Short problem >>
Return every line of the material below that contains the word "screenshot".

Dataset rows >>
# # #

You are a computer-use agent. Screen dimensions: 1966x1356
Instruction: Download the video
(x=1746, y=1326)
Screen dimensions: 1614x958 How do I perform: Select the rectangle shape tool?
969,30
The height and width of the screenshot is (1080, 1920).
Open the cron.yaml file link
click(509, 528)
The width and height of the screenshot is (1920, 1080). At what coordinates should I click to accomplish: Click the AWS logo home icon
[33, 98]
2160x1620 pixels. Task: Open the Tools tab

# # #

Exercise result >>
The height and width of the screenshot is (1080, 1920).
The width and height of the screenshot is (1920, 1080). At what coordinates should I click to accomplish: Click the AWS logo home icon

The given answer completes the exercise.